Exercise instructions
In the data below, find each line containing the string "axis" and return it.

Data records
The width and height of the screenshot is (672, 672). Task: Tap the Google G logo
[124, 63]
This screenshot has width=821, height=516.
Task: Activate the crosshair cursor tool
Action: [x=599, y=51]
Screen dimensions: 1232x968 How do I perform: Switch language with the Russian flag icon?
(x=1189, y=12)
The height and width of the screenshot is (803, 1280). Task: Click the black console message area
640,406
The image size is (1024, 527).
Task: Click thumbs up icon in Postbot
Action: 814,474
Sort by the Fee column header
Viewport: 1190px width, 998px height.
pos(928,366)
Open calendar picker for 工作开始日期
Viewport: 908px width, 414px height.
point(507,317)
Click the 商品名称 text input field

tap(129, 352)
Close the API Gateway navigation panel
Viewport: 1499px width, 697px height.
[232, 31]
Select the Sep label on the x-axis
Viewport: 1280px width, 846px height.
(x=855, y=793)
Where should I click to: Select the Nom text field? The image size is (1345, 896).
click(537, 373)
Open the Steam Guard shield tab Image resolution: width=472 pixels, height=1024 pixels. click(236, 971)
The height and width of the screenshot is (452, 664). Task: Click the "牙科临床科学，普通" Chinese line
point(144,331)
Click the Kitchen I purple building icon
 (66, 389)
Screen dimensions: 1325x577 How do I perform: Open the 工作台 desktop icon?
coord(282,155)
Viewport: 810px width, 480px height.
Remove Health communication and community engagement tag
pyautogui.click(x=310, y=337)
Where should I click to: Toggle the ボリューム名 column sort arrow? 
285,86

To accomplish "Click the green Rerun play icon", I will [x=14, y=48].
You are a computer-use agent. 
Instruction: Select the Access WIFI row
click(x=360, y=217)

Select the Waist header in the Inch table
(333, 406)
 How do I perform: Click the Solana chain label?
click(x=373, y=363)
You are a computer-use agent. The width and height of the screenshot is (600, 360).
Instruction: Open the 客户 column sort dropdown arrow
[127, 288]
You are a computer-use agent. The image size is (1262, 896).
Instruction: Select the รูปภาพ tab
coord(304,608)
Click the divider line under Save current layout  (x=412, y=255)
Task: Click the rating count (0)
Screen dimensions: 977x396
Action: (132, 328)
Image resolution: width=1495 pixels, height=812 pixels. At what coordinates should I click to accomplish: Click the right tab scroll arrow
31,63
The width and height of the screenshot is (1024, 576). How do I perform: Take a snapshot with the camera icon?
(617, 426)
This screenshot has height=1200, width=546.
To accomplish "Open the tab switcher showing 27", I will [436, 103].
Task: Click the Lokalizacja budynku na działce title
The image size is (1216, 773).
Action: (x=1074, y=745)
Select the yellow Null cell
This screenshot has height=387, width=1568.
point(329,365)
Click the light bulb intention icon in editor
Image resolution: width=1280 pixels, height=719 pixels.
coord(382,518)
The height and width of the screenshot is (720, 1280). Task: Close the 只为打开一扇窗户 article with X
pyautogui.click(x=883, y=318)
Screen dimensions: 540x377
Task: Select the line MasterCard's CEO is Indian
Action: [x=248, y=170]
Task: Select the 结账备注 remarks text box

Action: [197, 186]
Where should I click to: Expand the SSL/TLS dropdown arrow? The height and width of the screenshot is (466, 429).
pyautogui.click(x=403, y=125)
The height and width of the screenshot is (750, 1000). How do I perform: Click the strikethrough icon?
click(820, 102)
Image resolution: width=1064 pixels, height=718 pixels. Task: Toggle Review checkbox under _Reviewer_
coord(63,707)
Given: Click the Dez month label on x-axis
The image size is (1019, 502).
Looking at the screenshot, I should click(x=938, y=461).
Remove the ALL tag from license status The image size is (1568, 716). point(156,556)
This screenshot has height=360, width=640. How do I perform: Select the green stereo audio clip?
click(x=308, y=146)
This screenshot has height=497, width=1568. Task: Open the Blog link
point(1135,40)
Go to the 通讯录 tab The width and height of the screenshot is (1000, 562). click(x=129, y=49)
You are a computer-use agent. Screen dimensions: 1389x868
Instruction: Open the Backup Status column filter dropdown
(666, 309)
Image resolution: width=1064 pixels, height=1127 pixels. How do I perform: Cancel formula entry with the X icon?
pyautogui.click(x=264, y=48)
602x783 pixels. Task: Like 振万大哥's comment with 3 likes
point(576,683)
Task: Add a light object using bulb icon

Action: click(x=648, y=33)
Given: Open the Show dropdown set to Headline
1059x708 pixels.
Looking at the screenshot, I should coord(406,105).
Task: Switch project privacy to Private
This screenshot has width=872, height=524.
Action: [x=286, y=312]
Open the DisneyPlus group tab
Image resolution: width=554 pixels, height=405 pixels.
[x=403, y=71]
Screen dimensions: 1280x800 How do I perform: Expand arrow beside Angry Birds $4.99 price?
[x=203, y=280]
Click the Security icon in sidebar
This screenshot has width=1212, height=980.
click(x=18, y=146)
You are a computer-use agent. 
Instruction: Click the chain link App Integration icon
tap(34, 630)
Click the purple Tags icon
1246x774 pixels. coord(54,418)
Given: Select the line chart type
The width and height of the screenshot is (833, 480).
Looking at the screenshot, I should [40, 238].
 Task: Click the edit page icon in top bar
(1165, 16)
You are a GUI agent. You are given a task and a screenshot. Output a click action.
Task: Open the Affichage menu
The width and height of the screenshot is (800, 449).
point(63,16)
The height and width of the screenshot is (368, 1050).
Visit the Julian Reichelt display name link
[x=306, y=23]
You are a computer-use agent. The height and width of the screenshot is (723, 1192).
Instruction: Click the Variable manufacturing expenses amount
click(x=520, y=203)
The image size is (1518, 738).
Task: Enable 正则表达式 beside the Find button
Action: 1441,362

Output below
Select the Sep label on the x-axis
Given: Click the Dez month label on x-axis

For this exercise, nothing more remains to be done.